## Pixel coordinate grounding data
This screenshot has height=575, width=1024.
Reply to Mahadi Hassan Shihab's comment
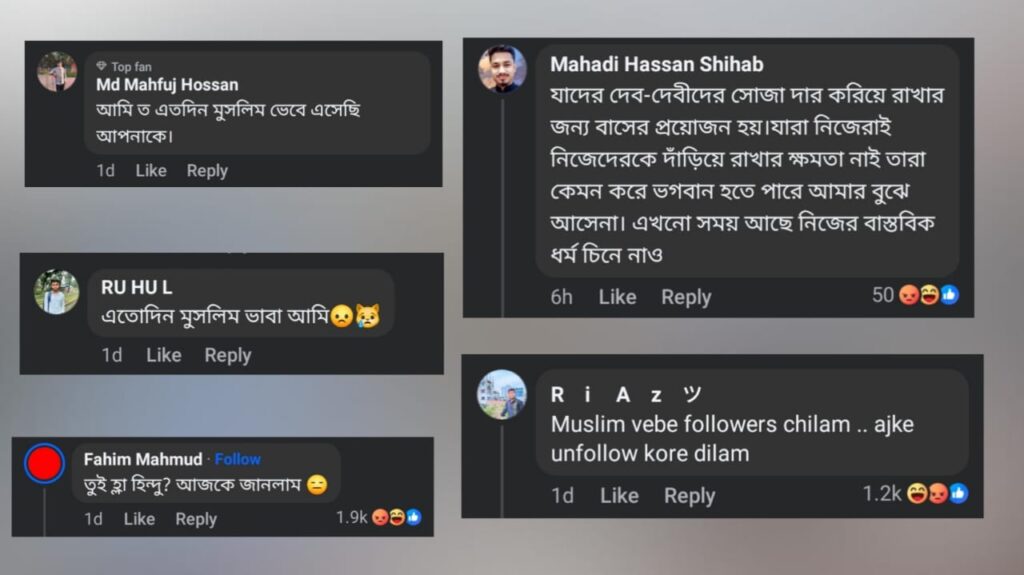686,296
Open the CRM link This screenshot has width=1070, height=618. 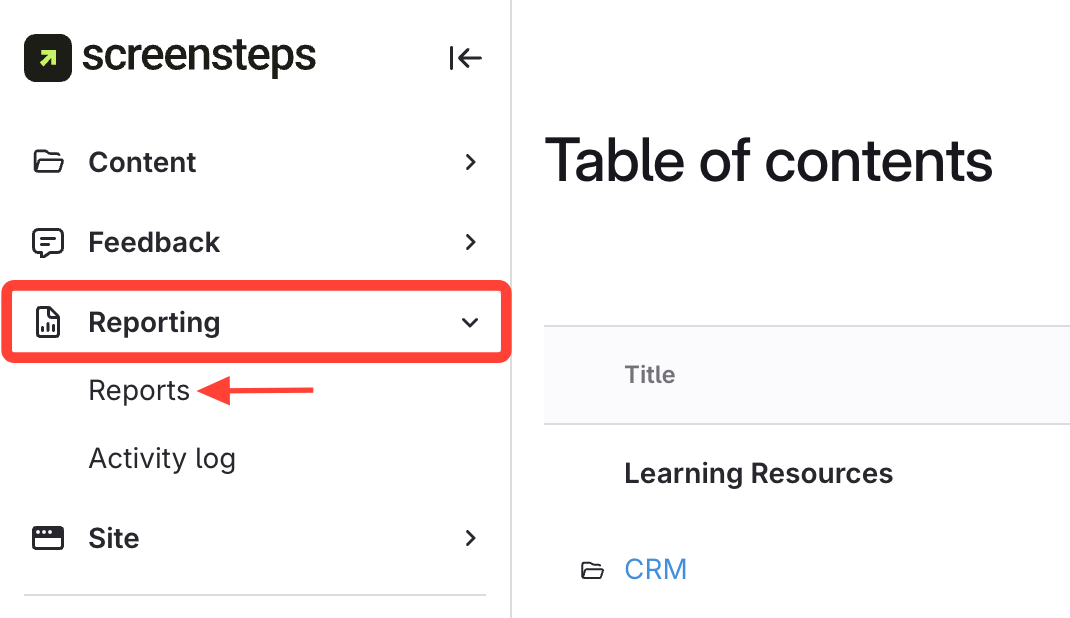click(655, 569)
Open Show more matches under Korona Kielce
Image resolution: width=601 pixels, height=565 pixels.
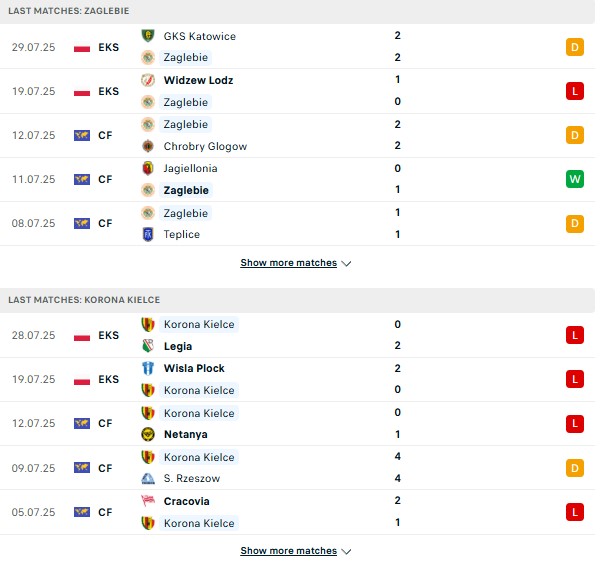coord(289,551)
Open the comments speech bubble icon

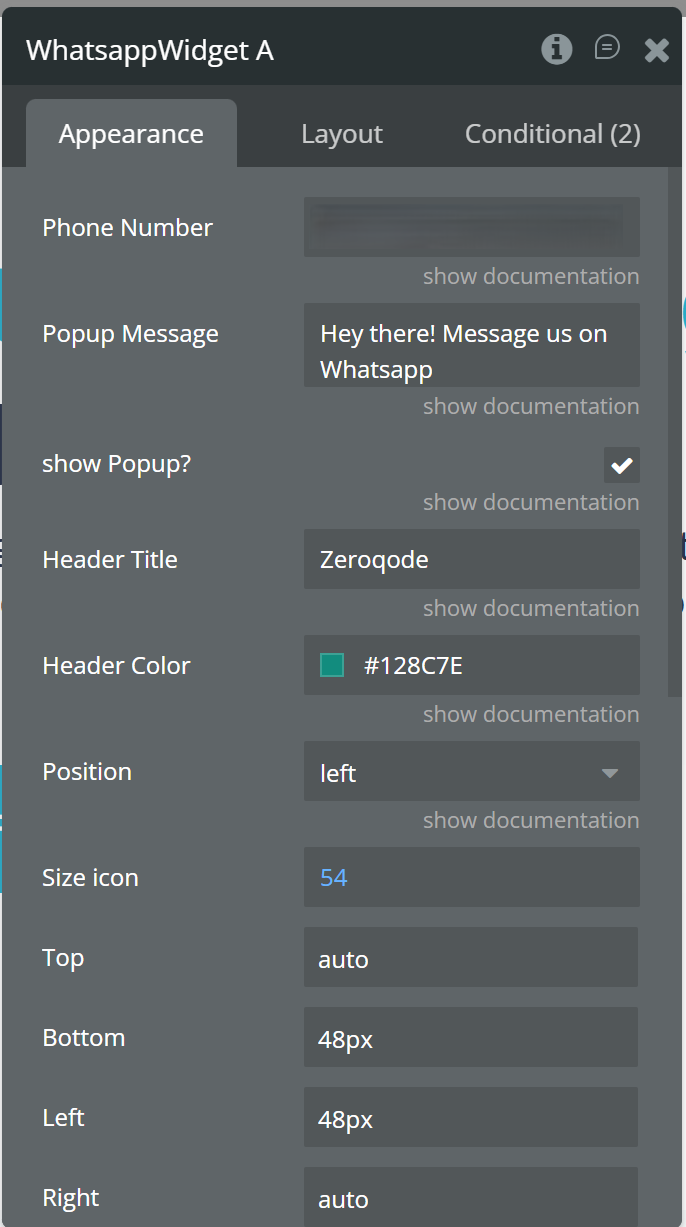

## REQUIRED WORK
Only the lines from the one that contains "Open Show more matches under Korona Kielce" through the last line of the records may appear in the answer, retyped exactly and with no pictures.

## ANSWER BELOW
Open Show more matches under Korona Kielce
Image resolution: width=601 pixels, height=565 pixels.
coord(289,551)
Open the comments speech bubble icon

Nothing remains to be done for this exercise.